§ What you have to do
Pick out each line in the entries below that contains the word "label".
* start Records for the exercise *
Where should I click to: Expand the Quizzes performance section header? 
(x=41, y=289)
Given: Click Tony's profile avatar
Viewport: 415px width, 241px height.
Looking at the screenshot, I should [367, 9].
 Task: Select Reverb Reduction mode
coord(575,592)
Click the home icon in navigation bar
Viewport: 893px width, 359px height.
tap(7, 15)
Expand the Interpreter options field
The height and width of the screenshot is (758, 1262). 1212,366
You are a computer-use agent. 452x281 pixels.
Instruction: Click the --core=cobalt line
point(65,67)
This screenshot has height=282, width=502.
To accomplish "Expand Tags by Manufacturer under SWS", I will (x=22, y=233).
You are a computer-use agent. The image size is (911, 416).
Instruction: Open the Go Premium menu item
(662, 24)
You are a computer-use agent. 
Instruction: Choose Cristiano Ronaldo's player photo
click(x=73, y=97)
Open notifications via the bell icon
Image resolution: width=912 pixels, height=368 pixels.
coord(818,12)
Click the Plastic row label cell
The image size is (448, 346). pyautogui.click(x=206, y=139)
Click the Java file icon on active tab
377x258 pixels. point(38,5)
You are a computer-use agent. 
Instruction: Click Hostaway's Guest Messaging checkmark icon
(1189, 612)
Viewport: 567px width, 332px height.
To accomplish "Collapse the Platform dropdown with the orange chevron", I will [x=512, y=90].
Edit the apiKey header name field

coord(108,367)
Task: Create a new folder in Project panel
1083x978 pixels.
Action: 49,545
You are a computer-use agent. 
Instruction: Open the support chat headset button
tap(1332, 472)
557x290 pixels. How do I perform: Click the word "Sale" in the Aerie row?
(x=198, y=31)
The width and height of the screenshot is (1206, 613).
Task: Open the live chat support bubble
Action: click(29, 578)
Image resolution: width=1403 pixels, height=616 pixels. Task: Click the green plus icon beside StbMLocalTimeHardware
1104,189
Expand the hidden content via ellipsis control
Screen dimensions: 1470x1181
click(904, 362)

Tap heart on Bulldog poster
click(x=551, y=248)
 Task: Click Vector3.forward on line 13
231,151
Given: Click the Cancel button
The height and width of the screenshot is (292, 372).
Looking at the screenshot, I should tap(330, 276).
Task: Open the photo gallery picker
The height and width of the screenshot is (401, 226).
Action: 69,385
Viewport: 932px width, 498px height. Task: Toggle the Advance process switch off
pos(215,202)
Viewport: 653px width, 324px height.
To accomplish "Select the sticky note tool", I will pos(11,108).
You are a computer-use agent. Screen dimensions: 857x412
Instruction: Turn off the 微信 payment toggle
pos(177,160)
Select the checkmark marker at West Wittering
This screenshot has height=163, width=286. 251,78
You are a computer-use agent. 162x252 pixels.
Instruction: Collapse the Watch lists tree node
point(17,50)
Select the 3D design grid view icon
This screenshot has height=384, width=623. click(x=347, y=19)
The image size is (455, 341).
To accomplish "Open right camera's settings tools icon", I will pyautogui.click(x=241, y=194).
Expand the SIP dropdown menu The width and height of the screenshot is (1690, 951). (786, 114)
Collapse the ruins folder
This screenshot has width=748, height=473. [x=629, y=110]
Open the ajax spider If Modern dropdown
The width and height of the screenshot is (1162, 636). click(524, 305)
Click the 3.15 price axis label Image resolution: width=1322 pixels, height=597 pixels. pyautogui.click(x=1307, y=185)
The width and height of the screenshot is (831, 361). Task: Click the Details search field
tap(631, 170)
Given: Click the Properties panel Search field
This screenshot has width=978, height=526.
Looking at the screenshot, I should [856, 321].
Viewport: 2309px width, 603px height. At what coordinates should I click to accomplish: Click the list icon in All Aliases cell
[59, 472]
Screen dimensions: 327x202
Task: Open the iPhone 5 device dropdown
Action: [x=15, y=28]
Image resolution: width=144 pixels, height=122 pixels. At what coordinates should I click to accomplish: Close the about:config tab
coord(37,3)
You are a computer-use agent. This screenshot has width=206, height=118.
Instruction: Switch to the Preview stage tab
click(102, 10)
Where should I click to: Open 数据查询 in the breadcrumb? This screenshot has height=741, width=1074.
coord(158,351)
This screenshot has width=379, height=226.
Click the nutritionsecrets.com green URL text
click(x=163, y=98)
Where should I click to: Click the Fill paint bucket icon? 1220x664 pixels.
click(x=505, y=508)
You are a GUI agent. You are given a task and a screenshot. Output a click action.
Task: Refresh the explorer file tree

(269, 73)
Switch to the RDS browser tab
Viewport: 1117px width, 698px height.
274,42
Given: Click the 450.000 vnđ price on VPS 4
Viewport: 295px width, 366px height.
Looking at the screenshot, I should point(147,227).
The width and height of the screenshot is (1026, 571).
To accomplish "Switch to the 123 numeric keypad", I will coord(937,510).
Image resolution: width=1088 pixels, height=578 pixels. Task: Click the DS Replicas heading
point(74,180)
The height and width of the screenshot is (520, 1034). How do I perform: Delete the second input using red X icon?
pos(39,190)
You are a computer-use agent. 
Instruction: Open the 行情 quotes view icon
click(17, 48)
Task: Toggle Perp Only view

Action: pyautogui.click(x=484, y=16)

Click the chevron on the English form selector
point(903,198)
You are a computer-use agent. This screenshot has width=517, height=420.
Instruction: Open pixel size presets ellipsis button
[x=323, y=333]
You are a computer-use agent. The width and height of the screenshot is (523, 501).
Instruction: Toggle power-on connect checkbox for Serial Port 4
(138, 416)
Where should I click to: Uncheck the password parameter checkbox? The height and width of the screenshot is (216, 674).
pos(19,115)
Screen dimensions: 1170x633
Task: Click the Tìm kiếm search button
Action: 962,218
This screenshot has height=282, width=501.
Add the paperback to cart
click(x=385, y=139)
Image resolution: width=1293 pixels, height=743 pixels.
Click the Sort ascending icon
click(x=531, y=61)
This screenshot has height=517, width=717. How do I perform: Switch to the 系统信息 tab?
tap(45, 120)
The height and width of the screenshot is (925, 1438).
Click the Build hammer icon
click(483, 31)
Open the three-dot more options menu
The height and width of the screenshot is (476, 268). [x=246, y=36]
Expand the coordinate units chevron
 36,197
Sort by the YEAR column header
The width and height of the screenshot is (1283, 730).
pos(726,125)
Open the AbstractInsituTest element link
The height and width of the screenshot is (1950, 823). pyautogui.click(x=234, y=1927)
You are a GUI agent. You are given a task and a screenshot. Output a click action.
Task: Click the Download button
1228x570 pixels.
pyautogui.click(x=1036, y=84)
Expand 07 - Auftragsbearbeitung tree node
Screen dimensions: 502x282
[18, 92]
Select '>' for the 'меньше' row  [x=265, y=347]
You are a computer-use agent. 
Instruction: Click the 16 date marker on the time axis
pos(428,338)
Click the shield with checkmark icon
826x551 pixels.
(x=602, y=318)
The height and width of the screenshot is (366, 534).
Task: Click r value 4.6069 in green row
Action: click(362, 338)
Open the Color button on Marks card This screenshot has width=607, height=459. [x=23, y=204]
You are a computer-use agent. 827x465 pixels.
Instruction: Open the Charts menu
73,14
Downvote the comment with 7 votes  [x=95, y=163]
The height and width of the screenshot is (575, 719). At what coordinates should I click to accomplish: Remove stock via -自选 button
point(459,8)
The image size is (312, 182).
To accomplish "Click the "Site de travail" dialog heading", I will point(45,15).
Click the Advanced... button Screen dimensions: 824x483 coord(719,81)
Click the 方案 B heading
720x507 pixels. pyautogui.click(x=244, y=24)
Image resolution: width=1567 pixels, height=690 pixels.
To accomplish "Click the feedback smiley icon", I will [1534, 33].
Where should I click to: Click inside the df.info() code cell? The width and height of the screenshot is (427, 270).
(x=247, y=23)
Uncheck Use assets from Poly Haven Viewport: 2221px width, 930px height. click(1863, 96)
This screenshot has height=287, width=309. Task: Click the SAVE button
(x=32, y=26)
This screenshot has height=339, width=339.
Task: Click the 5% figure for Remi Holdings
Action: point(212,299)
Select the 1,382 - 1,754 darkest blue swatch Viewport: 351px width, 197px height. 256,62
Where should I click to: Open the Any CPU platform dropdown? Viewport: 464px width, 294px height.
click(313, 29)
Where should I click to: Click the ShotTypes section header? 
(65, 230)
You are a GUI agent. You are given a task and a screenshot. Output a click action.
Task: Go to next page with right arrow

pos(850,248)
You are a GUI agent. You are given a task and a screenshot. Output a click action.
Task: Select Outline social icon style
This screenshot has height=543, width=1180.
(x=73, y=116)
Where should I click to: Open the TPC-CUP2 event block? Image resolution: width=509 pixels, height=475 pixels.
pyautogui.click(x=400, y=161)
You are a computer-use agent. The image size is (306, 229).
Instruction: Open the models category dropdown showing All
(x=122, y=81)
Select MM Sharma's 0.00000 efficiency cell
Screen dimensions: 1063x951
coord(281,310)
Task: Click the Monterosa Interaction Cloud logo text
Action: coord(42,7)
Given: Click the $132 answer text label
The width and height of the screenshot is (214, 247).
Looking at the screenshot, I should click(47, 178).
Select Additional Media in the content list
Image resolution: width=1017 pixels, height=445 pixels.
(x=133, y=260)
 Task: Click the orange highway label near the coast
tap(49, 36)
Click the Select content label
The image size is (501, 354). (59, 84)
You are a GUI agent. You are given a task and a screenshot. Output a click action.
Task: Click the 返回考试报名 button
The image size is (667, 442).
* end Records for the exercise *
§ Result
Click the Plastic row label cell
Click the 3.15 price axis label Image resolution: width=1322 pixels, height=597 pixels. pyautogui.click(x=1307, y=185)
Given: Click the $132 answer text label
 Task: Click the orange highway label near the coast
Click the Select content label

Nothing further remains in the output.